Delaware’s ambitious claims over unclaimed property have resulted in pitched courtroom battles for years, only a portion of which has been over gift cards specifically. Last year a jury awarded the state more than $7 million in a triple-damage unused gift card proceeding against just one national retailer, Overstock.com.

The Blue Hen State had to rewrite its unclaimed property law after a 2016 ruling by a federal court found its existing law a violation of due process and concluded that Delaware authorities had “engaged in a game of ‘gotcha’ that shocks the conscience.” The replacement law, which explicitly lays out a claim to gift cards rather than relying on older and more uncertain language, doesn’t have a long track record yet.

From TSA to small business lending, emergency regs often make the next emergency worse

My new piece at the Washington Examiner examines how government responses to the last crisis impede response to the next one. The post-9/11 TSA checkpoint system, for example, “is now the one point in air travel where a virus-fearing traveler is least able to avoid prolonged physical or face-to-face contact with a stranger, as well as the… commingling of high-touch personal items on communal trays.” With the COVID-19 crisis, the old rules requiring banks to report “suspicious” transactions are causing all sorts of problems as ordinary customers radically change their banking habits. Worse, “Know Your Customer” regs rationalized on anti-terrorism grounds have become a bottleneck to processing thousands of applications for short-term funds from small businesses not previously known to the bank. Verifying KYC information on a small business, even if it’s got access to all its files, can take a month. Who’s supposed to wait that long amid today’s crisis? (more from colleague Diego Zuluaga on the rules’ failings)

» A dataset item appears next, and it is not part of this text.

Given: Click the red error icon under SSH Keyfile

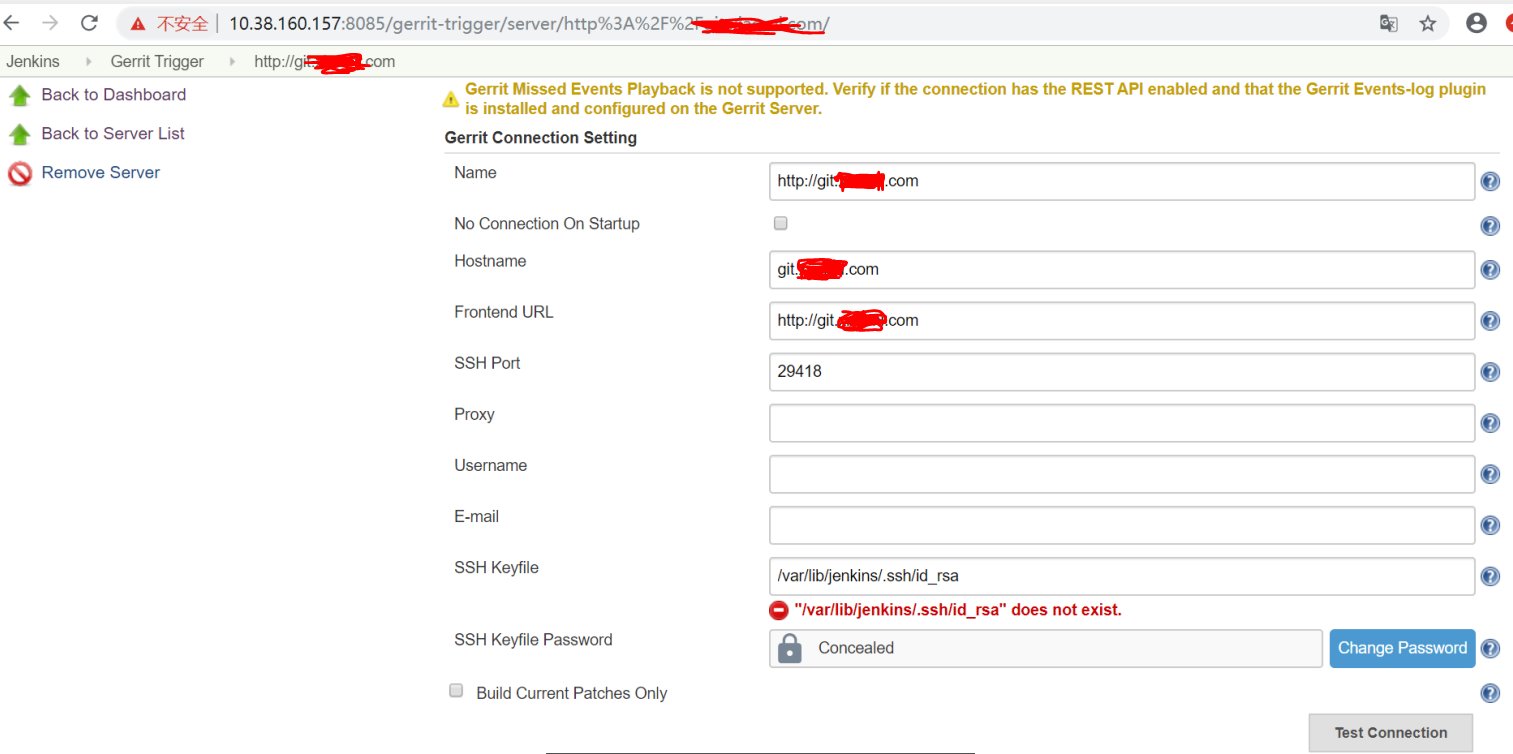Looking at the screenshot, I should (x=778, y=610).
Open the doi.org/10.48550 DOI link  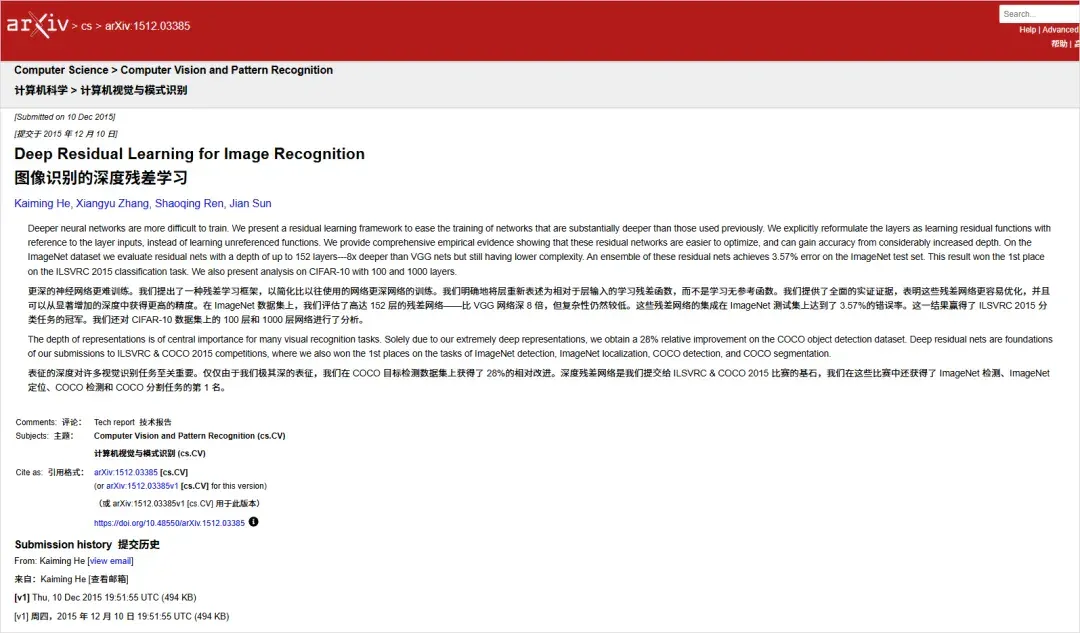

I conclude: of the many good reasons for deregulation, one “is that it bolsters resilience when systems [like banks] are asked to cope with complex new perils.”

A panel on the Constitution, and a second pandemic notebook installment

You can watch yesterday’s Cato online panel on COVID-19 and the Constitution with Ilya Shapiro, Trevor Burrus, and me.

Also at Cato, my latest Pandemics and Power notebook is on NYC Mayor Bill de Blasio’s scheme to draft health care professionals nationwide, feds’ seizures of medical equipment, any excuse to ban vaping, and a scene from the life of a great vaccinologist. And while we’re at it, here’s Deirdre McCloskey with some relevant thoughts: “Coronavirus must not rob us of our liberties forever.”

Election law in a pandemic

Ballotpedia ran a mini-symposium on the strain placed on election law and procedure by the COVID-19 virus. An excerpt from my short contribution:

Whatever your previous thinking on absentee and vote-by-mail procedures, minimizing the need for in-person voting is now the need of the hour. Every vote cast by mail is one that doesn’t add to waiting lines (already a headache even before social distancing) and the need for interaction at sign-in tables.